Records contained in a dataset:
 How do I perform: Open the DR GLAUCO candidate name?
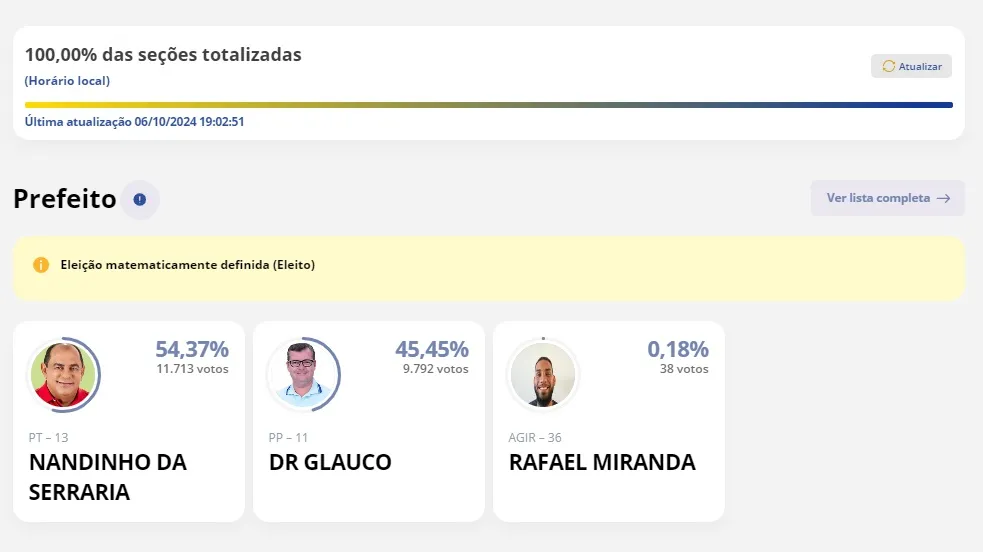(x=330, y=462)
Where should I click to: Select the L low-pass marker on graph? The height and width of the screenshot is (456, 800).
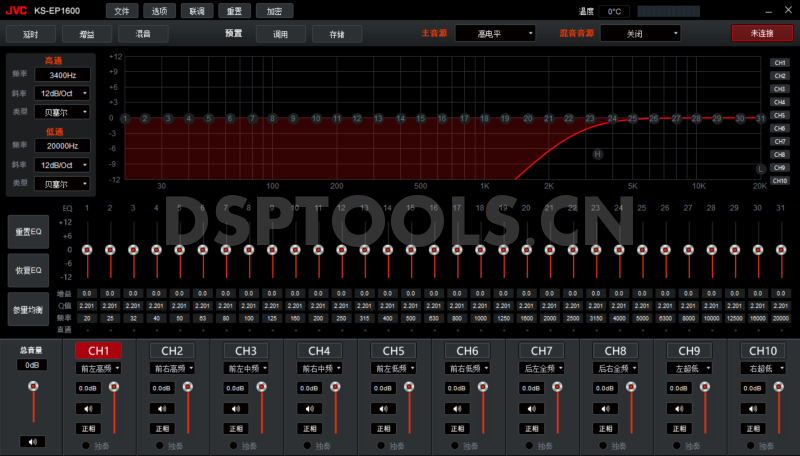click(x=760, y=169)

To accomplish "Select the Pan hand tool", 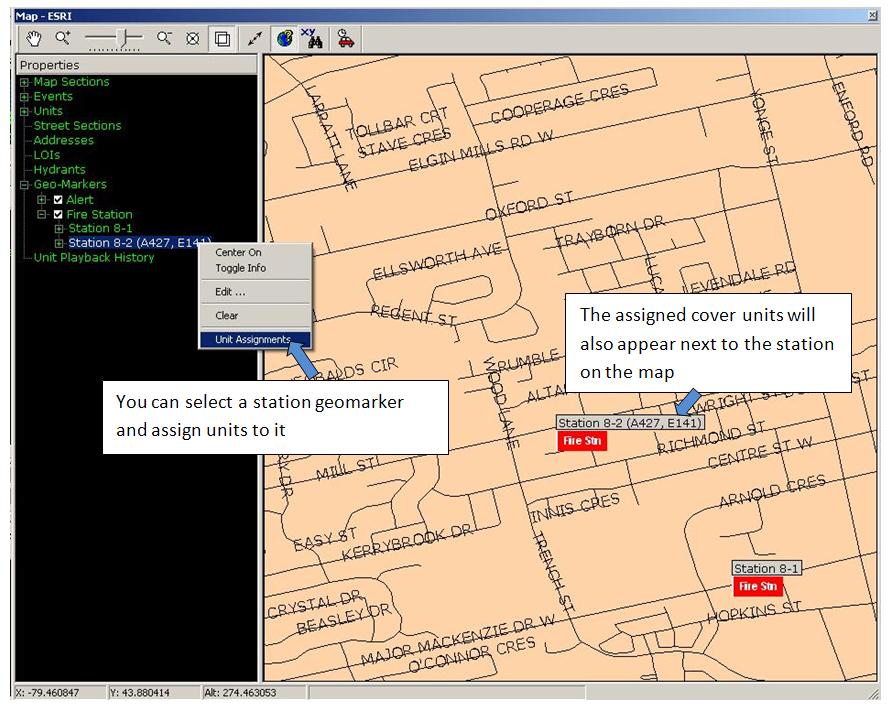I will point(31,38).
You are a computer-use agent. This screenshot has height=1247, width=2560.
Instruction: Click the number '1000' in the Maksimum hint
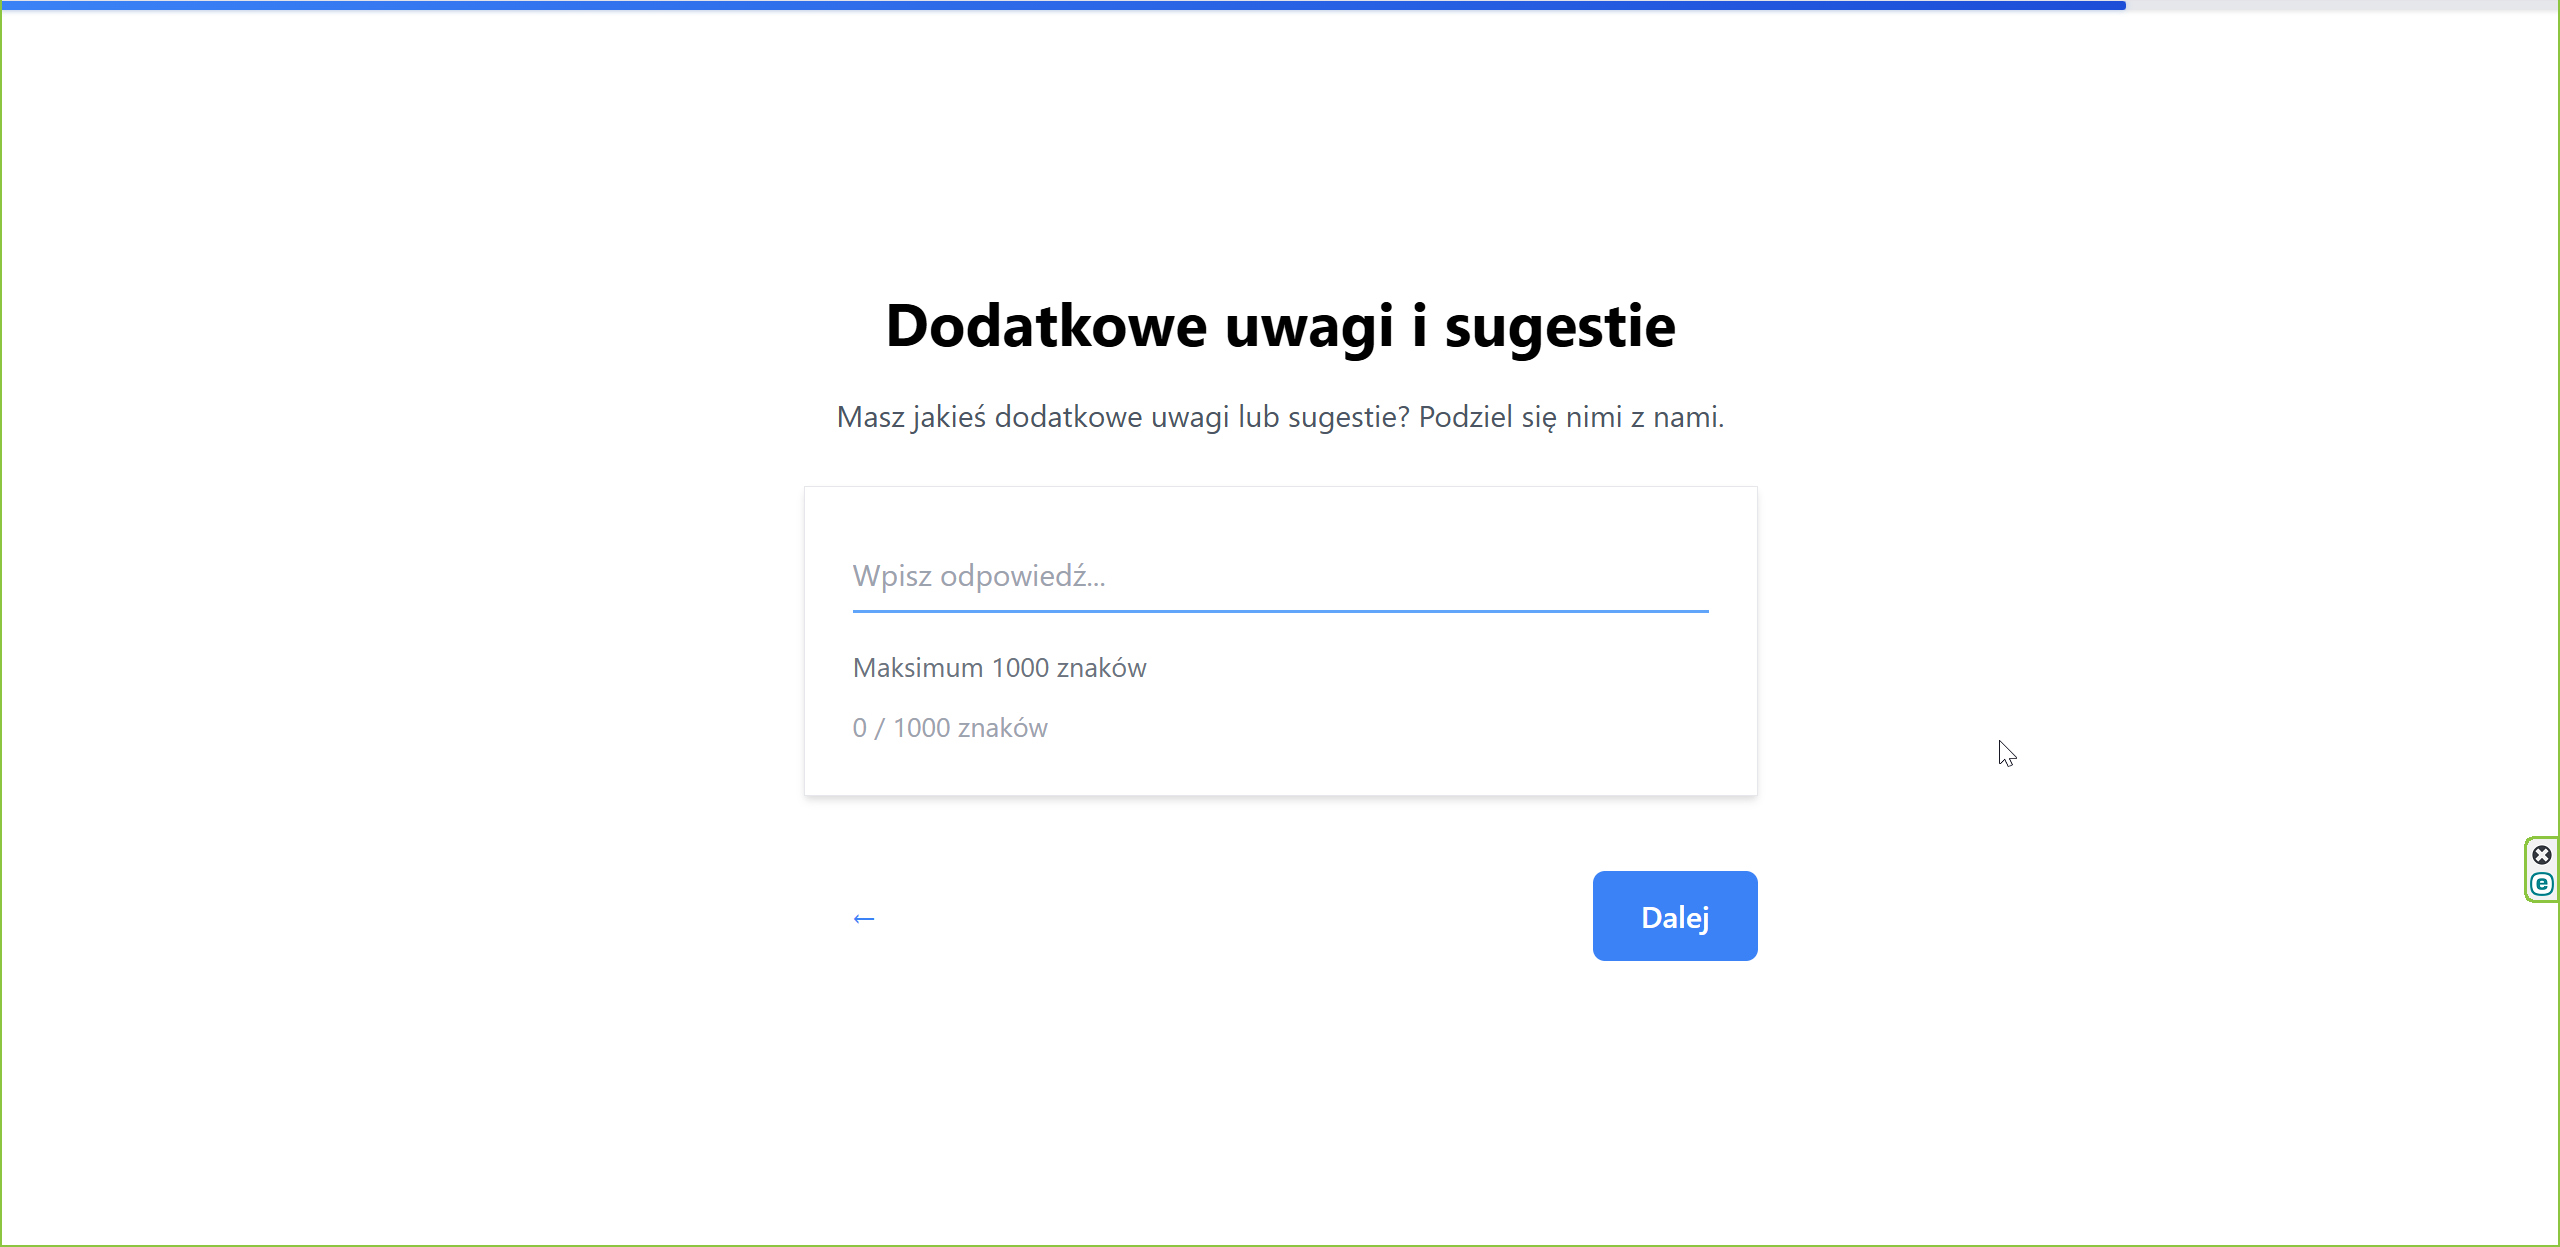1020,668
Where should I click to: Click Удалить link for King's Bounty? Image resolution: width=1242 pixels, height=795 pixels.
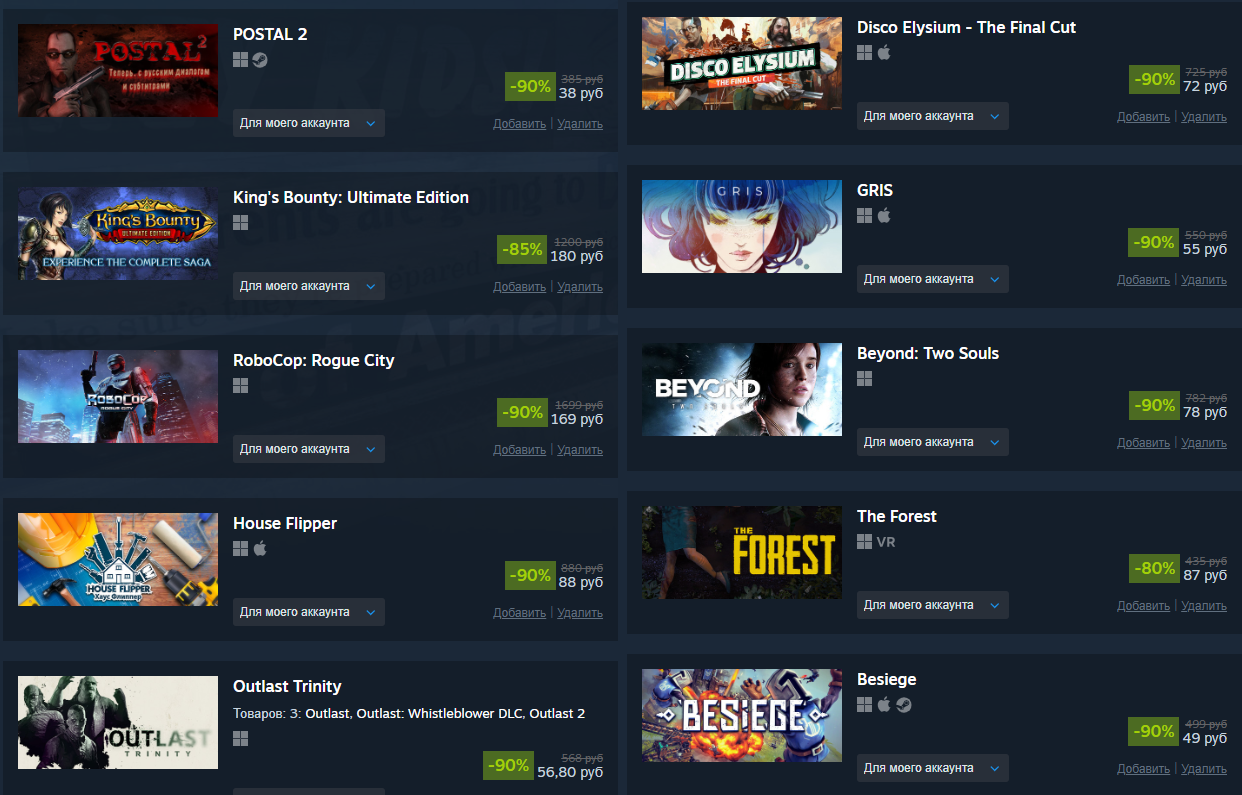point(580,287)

What is required: Skip the pictures and print exactly the lines from the one containing "Instruction: Click the" through the end of the records above.

Final answer:
Instruction: Click the number '1000' in the Maksimum hint
1020,668
Where should I click to: Click Удалить link for King's Bounty? Image resolution: width=1242 pixels, height=795 pixels.
point(580,287)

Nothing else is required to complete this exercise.